* _DIRECTIVES_:
- a) Please copy the records from the line containing "Activate Cloud Shell from the top bar" through the line containing "[x=559, y=529]", with each coordinate in the answers increased by 146.
- b) Continue the registration statement text after its final sentence.

* _DOCUMENT TEXT_:
++++++++++

The validity of the issuance of Common Stock registered hereby is passed on for the Company by Michael D. Cohen. Mr. Cohen is the Senior Vice President, Deputy General Counsel and Corporate Secretary of the Company and is compensated by the Company as an employee. Mr. Cohen owns 871 shares of Common Stock, and Company stock options to acquire up to an additional 38,910 shares of Common Stock.

Item 6. Indemnification of Directors and Officers.

The Company is incorporated under the laws of Delaware. Section 145 of the Delaware General Corporation Law (the “DGCL”) permits each corporation organized thereunder the power to indemnify any person who is or was a director, officer, employee or agent of a corporation or enterprise, against expenses, including attorneys’ fees, judgments, fines and amounts paid in settlement actually and reasonably incurred by him in connection with any threatened, pending or completed action, suit or proceeding, whether civil, criminal, administrative or investigative, other than an action by or in the right of the corporation, by reason of being or having been in any such capacity, if he acted in good faith in a manner reasonably believed to be in, or not opposed to, the best interests of the corporation, and, with respect to any criminal action or proceeding, had no reasonable cause to believe his conduct was unlawful. Section 102(b)(7) of the DGCL enables a corporation in its certificate of incorporation or an amendment thereto to eliminate or limit the personal liability of a director to the corporation or its stockholders of monetary damages for violations of the directors’ fiduciary duty of care, except (i) for any breach of the director’s duty of loyalty to the corporation or its stockholders, (ii) for acts or omissions not in good faith or that involve intentional misconduct or a knowing violation of law, (iii) pursuant to Section 174 of the DGCL (providing for liability of directors for unlawful payment of dividends or unlawful stock purchases or redemptions) or (iv) for any transaction from which a director derived an improper personal benefit. The bylaws of the Company indemnifies to the fullest extent of the law every director and officer against expenses incurred by him if he acted in good faith and in a manner he reasonably believed to be in, or not opposed to, the best interest of the corporation. In addition, all of the directors and executive officers have entered or intend to enter into separate contractual indemnity arrangements with Caesars Entertainment Corporation. These arrangements provide for indemnification and the advancement of expenses to these directors and executive officers in circumstances and subject to limitations substantially similar to those described above.

Item 7. Exemption From Registration Claimed.

Not applicable.

Item 8. Exhibits.

See the attached Exhibit Index, which is incorporated herein by reference.

Item 9. Undertakings.

 

(a) The undersigned Registrant hereby undertakes:

 

  (1) To file, during any period in which offers or sales are being made pursuant to this Registration Statement, a post-effective amendment to this Registration Statement:

 

  (i) To include any prospectus required by Section 10(a)(3) of the Securities Act;

 

  (ii)

To reflect in the prospectus any facts or events arising after the effective date of this Registration Statement (or the most recent post-effective amendment thereof) which, individually or in the aggregate, represent a fundamental change in the information set forth in this Registration Statement.

++++++++++

* _Element and text location data_:
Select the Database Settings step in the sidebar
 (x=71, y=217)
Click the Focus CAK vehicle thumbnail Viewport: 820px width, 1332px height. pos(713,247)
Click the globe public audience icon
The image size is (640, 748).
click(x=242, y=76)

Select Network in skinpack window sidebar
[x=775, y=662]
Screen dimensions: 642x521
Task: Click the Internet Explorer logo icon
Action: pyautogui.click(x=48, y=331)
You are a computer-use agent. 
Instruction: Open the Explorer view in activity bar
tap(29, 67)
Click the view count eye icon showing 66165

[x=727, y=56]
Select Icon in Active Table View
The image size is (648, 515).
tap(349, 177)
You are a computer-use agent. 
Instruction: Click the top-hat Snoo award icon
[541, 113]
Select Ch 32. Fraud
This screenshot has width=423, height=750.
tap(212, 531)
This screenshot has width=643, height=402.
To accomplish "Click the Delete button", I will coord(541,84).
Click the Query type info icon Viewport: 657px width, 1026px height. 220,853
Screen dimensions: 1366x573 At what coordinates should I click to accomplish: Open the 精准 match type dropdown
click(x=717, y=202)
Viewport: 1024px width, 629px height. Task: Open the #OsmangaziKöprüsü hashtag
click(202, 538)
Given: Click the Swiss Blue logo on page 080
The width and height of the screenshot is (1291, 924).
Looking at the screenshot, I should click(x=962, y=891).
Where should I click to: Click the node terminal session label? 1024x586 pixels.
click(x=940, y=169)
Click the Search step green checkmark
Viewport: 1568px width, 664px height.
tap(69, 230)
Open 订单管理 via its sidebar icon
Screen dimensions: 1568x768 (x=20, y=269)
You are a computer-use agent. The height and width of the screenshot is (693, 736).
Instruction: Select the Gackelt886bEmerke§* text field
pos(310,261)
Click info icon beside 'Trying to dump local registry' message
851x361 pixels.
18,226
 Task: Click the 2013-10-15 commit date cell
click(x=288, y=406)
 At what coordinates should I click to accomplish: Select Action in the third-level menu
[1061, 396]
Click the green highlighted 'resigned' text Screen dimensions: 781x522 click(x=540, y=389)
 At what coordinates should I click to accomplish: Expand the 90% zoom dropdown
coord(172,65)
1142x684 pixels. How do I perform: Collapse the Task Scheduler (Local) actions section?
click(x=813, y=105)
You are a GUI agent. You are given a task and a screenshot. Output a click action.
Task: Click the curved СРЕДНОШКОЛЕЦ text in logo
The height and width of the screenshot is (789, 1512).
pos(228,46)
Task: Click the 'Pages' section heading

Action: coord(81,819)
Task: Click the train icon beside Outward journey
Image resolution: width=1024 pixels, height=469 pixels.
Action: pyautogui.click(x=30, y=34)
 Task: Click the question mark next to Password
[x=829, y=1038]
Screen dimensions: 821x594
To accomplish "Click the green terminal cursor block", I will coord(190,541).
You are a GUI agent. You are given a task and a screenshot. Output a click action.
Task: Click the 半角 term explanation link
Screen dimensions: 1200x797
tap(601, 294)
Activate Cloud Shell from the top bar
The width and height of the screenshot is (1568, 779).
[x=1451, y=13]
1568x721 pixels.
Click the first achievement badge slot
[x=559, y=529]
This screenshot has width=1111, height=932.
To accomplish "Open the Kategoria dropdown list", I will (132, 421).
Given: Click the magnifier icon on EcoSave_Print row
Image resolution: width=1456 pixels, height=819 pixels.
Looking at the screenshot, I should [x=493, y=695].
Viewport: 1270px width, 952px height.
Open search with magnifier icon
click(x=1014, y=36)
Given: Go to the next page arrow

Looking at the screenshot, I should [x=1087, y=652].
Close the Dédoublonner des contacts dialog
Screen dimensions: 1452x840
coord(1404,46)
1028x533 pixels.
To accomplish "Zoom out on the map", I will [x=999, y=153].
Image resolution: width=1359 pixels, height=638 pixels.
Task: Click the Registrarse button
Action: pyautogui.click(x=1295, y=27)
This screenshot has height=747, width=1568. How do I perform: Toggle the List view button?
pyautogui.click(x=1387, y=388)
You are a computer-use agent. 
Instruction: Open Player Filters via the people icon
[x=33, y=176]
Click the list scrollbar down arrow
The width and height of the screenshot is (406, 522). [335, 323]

++++++++++

* _ANSWERS GIVEN_:
- a)
Activate Cloud Shell from the top bar
The width and height of the screenshot is (1568, 779).
[x=1597, y=159]
1568x721 pixels.
Click the first achievement badge slot
[x=705, y=675]

- b)
2


  Notwithstanding the foregoing, any increase or decrease in volume of securities offered (if the total dollar value of securities offered would not exceed that which is registered) and any deviation from the low or high end of the estimated maximum offering range may be reflected in the form of prospectus filed with the Commission pursuant to Rule 424(b) if, in the aggregate, the changes in volume and price represent no more than 20 percent change in the maximum aggregate offering price set forth in “Calculation of Registration Fee” table in the effective registration statement;

 

  (iii) To include any material information with respect to the plan of distribution not previously disclosed in this Registration Statement or any material change to such information in this Registration Statement;

 

       provided, however, that paragraphs (a)(1)(i) and (a)(1)(ii) above do not apply if the information required to be included in a post-effective amendment by those paragraphs is contained in periodic reports filed by the Registrant pursuant to Section 13 or 15(d) of the Exchange Act that are incorporated by reference in this Registration Statement.

 

  (2) That, for the purpose of determining any liability under the Securities Act, each such post-effective amendment shall be deemed to be a new registration statement relating to the securities offered therein, and the offering of such securities at that time shall be deemed to be the initial bona fide offering thereof.

 

  (3) To remove from registration by means of a post-effective amendment any of the securities being registered which remain unsold at the termination of the offering.

 

(b) The undersigned Registrant hereby undertakes that, for purposes of determining any liability under the Securities Act, each filing of the Registrant’s annual report pursuant to Section 13(a) or Section 15(d) of the Exchange Act (and, where applicable, each filing of an employee benefit plan’s annual report pursuant to Section 15(d) of the Exchange Act) that is incorporated by reference in the registration statement shall be deemed to be a new registration statement relating to the securities offered therein, and the offering of such securities at that time shall be deemed to be the initial bona fide offering thereof.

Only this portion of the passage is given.